For much of his tenure in Congress, Ryan has devoted himself to crafting ambitious policy initiatives that barely saw the light of day. During the Bush administration, the young Wisconsin congressman pressed for an overhaul of Medicare that would create a prescription drug benefit while also implementing a system designed to contain cost growth. In the end, crucial portions were abandoned due to opposition from gun-shy congressional Republicans as well as congressional Democrats. Ryan was also one of the most enthusiastic champions of revamping Social Security by introducing voluntary personal accounts, an effort that arguably boomeranged by contributing to the dramatic Democratic comeback in the 2006 congressional elections.
The boomerang kept going; it was President Obama’s health reform effort that gave Ryan a new lease on life. Together with Senator Tom Coburn and a handful of other conservative allies, he offered a right-of-center proposal for coverage expansion. Though Ryan’s plan wasn’t embraced by most members of the Republican caucus, it established him as a thought leader on the right. After Republicans won the House in 2010, Speaker John Boehner named Ryan chairman of the House Budget Committee, a role he used to great effect. Rather than stick to setting broad goals and priorities, Ryan devised a budget proposal that set the agenda for conservatives for years to come on entitlement reform. At the time, many of them saw Ryan’s call for a market-oriented overhaul of Medicare as politically suicidal. And indeed, President Obama waged war on Ryan’s proposal, devoting an entire speech in April 2011 to attacking it. The president went so far as to characterize Ryan’s agenda as “thinly veiled Social Darwinism.”

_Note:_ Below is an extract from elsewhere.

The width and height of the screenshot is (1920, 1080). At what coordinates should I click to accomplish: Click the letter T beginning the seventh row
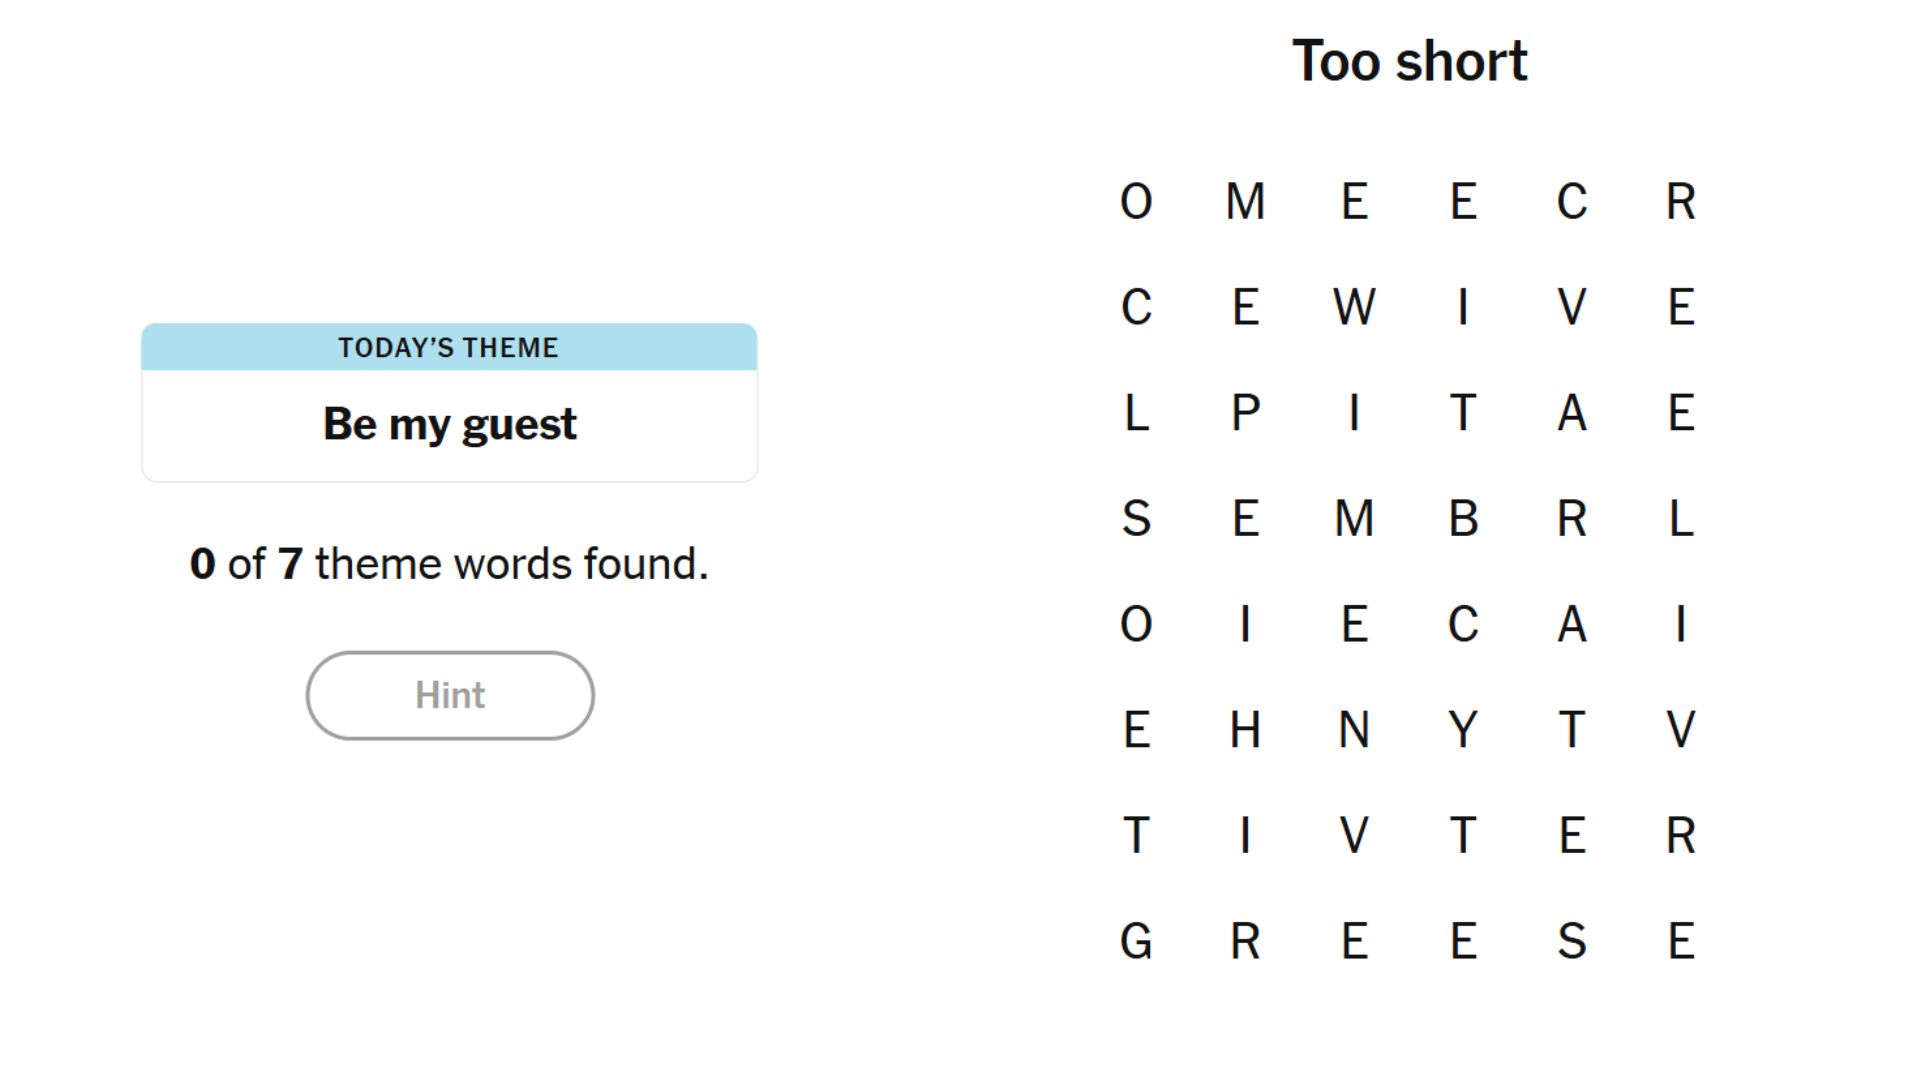point(1136,836)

But one of the more striking aspects of Ryan’s career has been his frequent though largely unheralded efforts to reconcile his free market ideals with the demands of social justice. Back in 2011 the U.S. Conference of Catholic Bishops offered sharp criticisms of the Fiscal Year 2012 budget resolution passed by House Republicans. Though many conservatives dismissed the criticisms as entirely predictable, Ryan sent an open letter to Archbishop Timothy Dolan of New York, the president of the Conference, which made the case that the budget resolution is very much in keeping with Catholic social teaching, arguing that “human dignity is undermined when citizens become passive clients living on redistributions from government bureaucracies.” To make his case against enervating bureaucracies, Ryan cited the words of no less an authority than Pope John Paul the Great, who warned against “the loss of human energies” and the “inordinate increase of public agencies” that had accompanied the rise of the “social assistance state.” Far from undermining the social safety net for America’s most vulnerable citizens, Ryan argued that his approach would strengthen it by placing it on a sound fiscal footing. Suffice it to say, Ryan’s intervention didn’t satisfy all or even many of his critics among Catholic social thinkers, but it represented a sincere and respectful effort at starting a dialogue.

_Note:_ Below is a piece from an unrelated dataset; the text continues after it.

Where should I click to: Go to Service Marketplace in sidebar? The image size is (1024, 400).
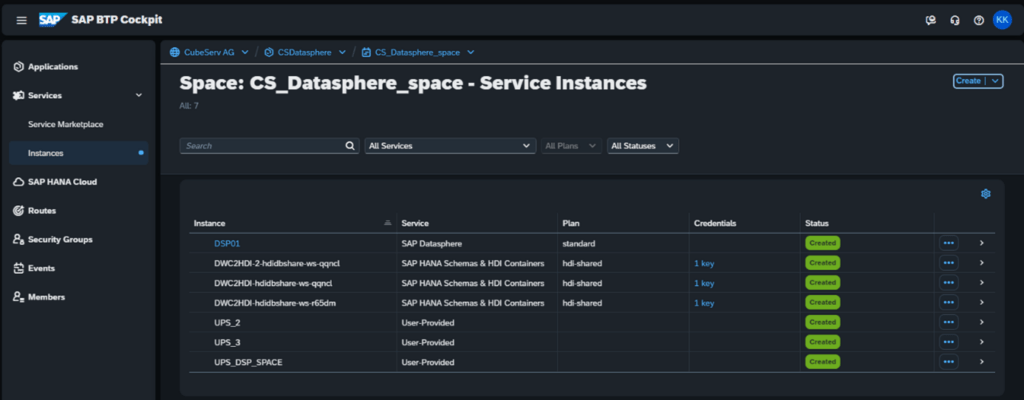point(65,124)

In a similar vein, Ryan reached out to Senator Ron Wyden (D-OR), one of the most well-regarded liberals in Congress, to craft a Medicare reform proposal that could pass muster with at least some Democrats. Though Ryan and Wyden disagreed passionately about the wisdom of Obama’s health reform — Ryan was strongly opposed and Wyden strongly in favor — they came together on a plan that aimed to contain cost growth in Medicare through the use of market competition. In deciding to work with Wyden, Ryan abandoned his original proposal for Medicare reform, which envisioned phasing out a Medicare public option. Ryan also agreed to a higher growth target, a concession that meant that he would have to find savings elsewhere in the federal budget. Many Democrats, meanwhile, were sharply critical of Wyden for having cooperated with Ryan, despite the fact that Wyden had made it clear he opposed a Medicare overhaul that also entailed repealing the Affordable Care Act. Ryan’s cooperation with Wyden did not usher in an era of bipartisan comity. It did, however, represent a willingness to make significant concessions in service to the larger cause of creating a more sustainable social safety net.